Exercise instructions: Output the lines of the listing below, from the line with "This screenshot has width=1568, height=751." up to and including the line with "Looking at the screenshot, I should 379,26.", copying each one precisely.

[Entries on finding words and elements]
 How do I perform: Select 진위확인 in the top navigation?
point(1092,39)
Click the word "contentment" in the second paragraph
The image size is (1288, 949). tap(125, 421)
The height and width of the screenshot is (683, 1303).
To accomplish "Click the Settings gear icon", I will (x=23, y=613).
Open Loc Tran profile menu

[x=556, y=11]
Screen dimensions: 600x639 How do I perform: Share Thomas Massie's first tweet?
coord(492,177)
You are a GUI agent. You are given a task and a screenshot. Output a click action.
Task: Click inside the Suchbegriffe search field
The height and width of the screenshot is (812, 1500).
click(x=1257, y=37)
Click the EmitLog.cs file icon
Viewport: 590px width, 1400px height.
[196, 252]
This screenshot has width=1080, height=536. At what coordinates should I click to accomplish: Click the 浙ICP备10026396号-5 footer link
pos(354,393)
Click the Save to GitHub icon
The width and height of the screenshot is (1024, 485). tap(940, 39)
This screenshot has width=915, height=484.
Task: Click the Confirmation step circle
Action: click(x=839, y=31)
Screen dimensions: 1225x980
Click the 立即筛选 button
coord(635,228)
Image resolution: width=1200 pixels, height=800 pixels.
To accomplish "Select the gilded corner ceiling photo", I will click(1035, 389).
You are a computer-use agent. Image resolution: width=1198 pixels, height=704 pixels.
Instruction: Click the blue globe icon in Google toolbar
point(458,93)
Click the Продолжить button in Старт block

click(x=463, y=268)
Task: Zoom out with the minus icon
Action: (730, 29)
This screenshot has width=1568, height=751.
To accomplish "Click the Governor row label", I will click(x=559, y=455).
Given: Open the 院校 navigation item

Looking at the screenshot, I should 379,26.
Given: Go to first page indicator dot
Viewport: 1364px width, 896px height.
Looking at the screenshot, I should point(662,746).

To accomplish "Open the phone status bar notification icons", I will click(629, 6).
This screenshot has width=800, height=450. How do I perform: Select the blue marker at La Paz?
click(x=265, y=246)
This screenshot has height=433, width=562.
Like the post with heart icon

The solution:
This screenshot has width=1568, height=751.
To accomplish "Click the Governor row label", I will click(x=559, y=455).
Given: Open the 院校 navigation item

Looking at the screenshot, I should 379,26.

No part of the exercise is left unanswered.